They were in a garden somewhere; there were lawn chairs, and a table with drinks in a background dappled with the scattered light of tree leaves. The faces showed clearly, though—laughing, faces alight with youth, eyes only for each other.
Posing formally, arm in arm, mocking their own formality. Laughing, Claire half bent over with hilarity at something Frank had said, holding down a wide skirt flying in the wind, her curly hair suffering no such restraint. Frank handing Claire a cup, she looking up into his face as she took it, with such a look of hope and trust that Brianna’s heart squeezed tight to see it.
Then she looked at the last of the pictures, and realized what she was looking at. The two of them stood by the table, hands together on a knife, laughing as they cut into an obviously homemade cake. A wedding cake.
“And for the last, an old favorite that you’ll know. This song is said to have been sent by a Jacobite prisoner, on his way to London to be hanged, to his wife in the Highlands…”
She spread her hands out flat on top of the pictures, as though to keep anyone from seeing them. An icy shock went through her. Wedding pictures. Snapshots of their wedding day. Of course; they’d been married in Scotland. The Reverend Wakefield wouldn’t have done the ceremony, not being a Catholic priest, but he was one of her father’s oldest friends; the reception must have been held at the manse.
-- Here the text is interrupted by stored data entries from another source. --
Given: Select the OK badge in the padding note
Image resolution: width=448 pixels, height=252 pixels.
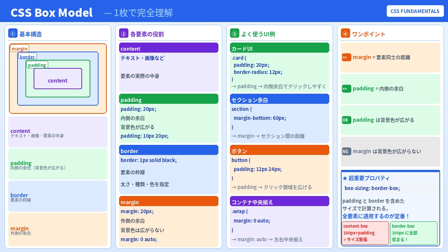Looking at the screenshot, I should (346, 120).
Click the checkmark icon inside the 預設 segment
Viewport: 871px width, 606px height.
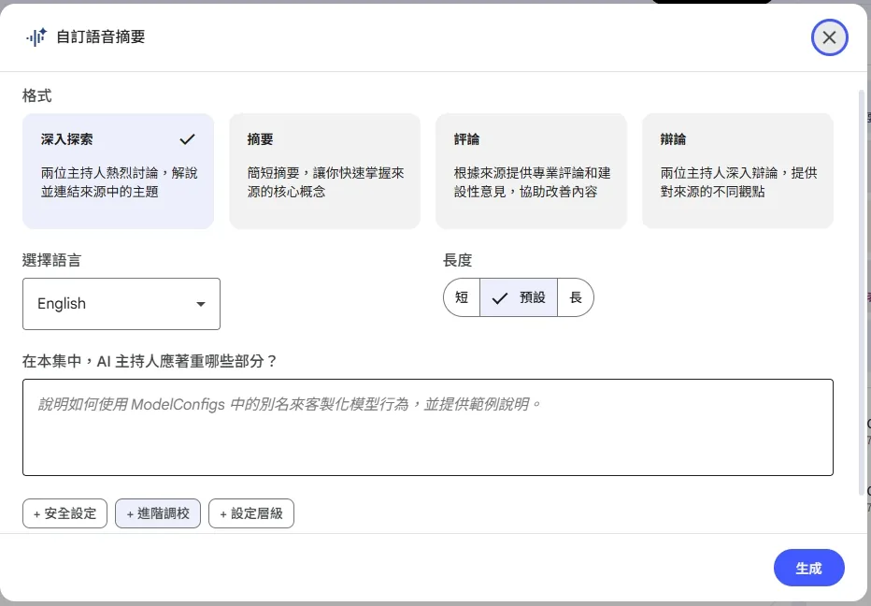pos(498,296)
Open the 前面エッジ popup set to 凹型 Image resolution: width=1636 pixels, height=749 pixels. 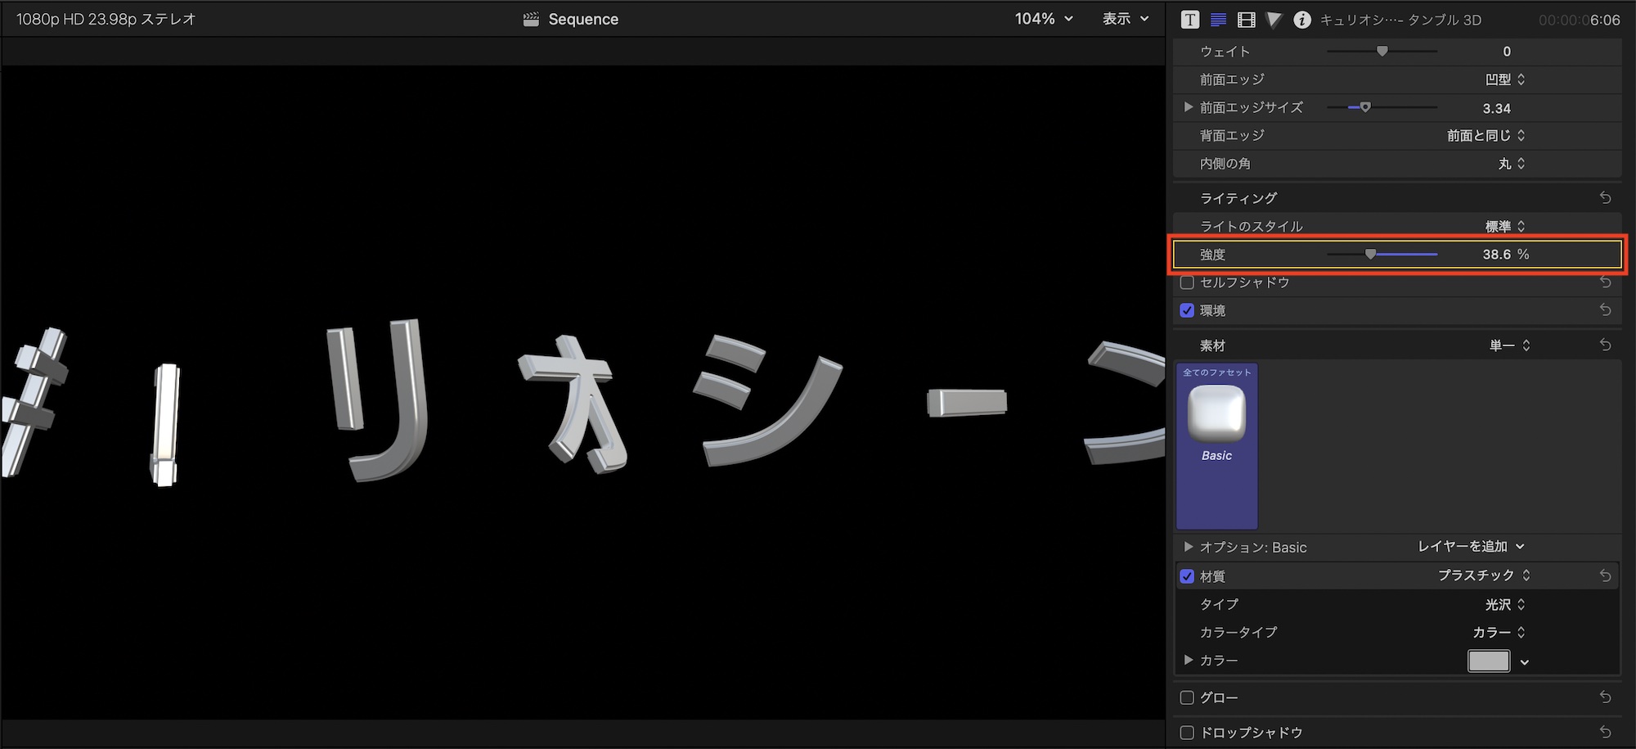1505,79
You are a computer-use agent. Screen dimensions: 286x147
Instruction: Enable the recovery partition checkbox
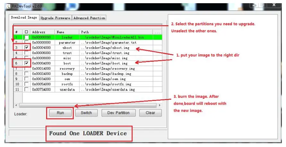tap(27, 68)
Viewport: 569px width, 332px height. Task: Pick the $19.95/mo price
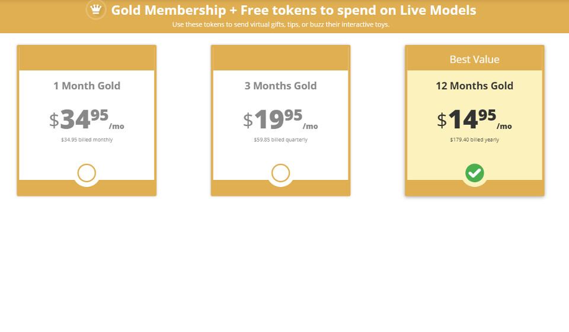(x=280, y=120)
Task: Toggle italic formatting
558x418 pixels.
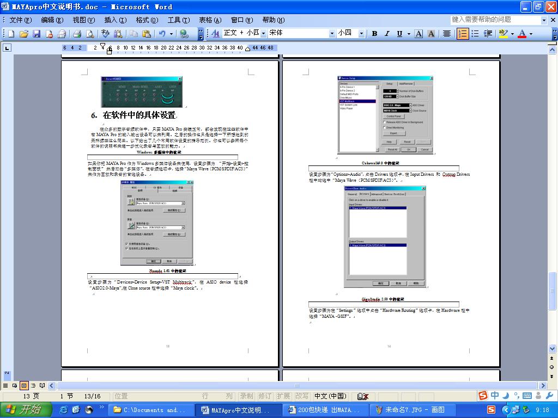Action: 387,34
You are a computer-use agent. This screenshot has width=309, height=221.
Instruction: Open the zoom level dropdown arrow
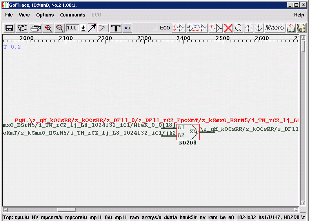[83, 28]
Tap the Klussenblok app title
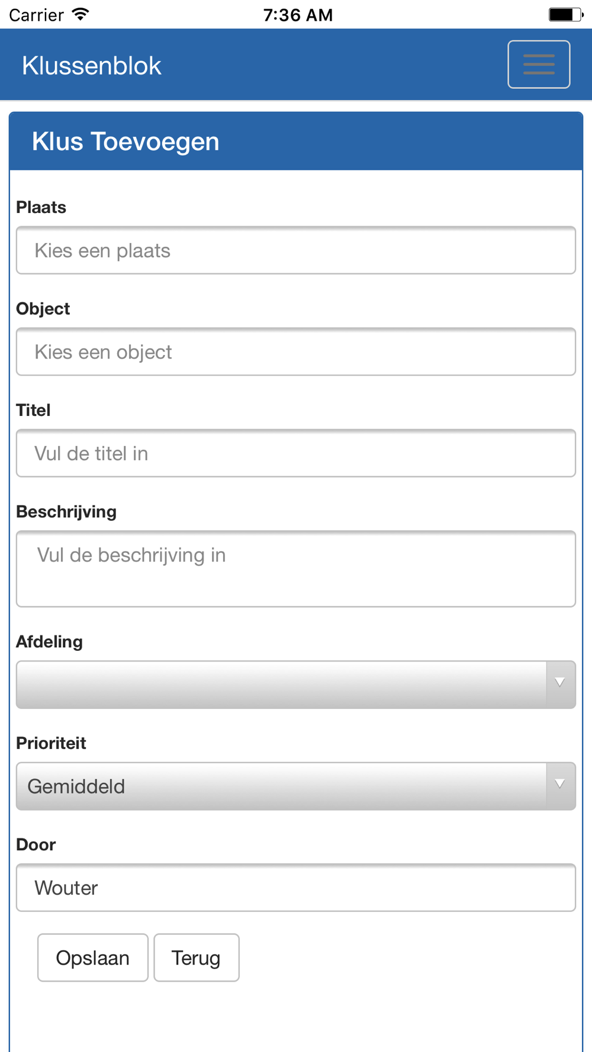The width and height of the screenshot is (592, 1052). pos(92,66)
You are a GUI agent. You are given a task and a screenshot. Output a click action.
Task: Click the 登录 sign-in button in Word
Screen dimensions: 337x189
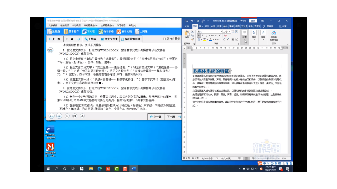(x=252, y=21)
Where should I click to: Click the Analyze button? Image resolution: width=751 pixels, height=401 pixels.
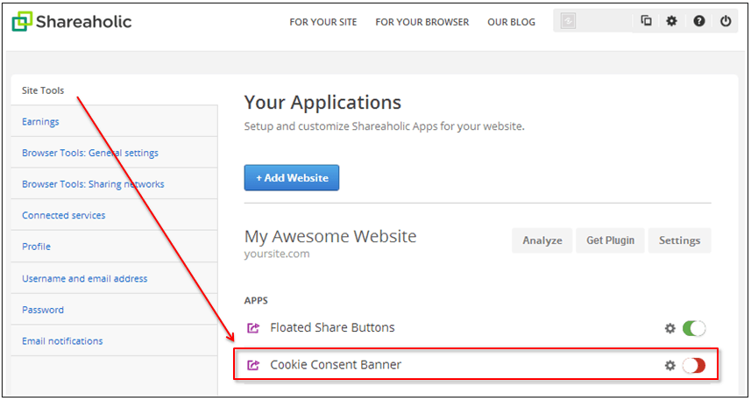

Yes. Peeking through her fingers, she could make out familiar bits of the old house in the background. Then, reluctantly sliding her hand aside, she looked again at her mother’s young face.
Eighteen. Claire had married Frank Randall at eighteen—perhaps that explained it. How could anyone know their mind so young?
“By yon bonnie banks, and by yon bonnie braes,
Where the sun shines bright on Loch Lomond,
Where me and my true love were ever wont to gae…”
But Claire had been sure—or she’d thought so. The broad clear brow and delicate mouth admitted of no doubt; the big, luminous eyes were fixed on her new husband with no sign of reservation or misgiving. And yet—
“But me and my true love will never meet again
On the bonnie, bonnie banks of Loch Lomond.”
Oblivious of the toes she stepped on, Brianna blundered out of the row and fled, before anyone should see the tears.
* * *
“I can stay with you through part of the calling of the clans,” Roger said, “but I’ve a bit to do at the end of it, so I’ll have to leave you. Will you be all right?”
“Yes, of course,” she said firmly. “I’m fine. Don’t worry.”
He looked at her a little anxiously, but let it pass. Neither of them had mentioned her precipitous departure earlier; by the time he had made his way through the congratulatory well-wishers and gone to find her, she had had time to find a Ladies’ and get herself under control with cold water.
They had spent the rest of the afternoon strolling through the festival, shopping a bit, going outside to watch the pipe-bands’ competition, coming in half deafened to see a young man dance between two swords crossed on the ground. The photographs stayed safely out of sight in her handbag.
It was nearly dark now; people were leaving the eating area and heading for the open stands outside, at the foot of the mountain.
She had thought the families with young children would leave, and some did, but there were small bodies and sleepy heads drooping among the older people in the stands. A tiny girl lay limp, sound asleep on her father’s shoulder as they made their way into one of the upper rows of the stands. There was a clear, flat space in front of the bleachers, in which a huge heap of wood had been piled.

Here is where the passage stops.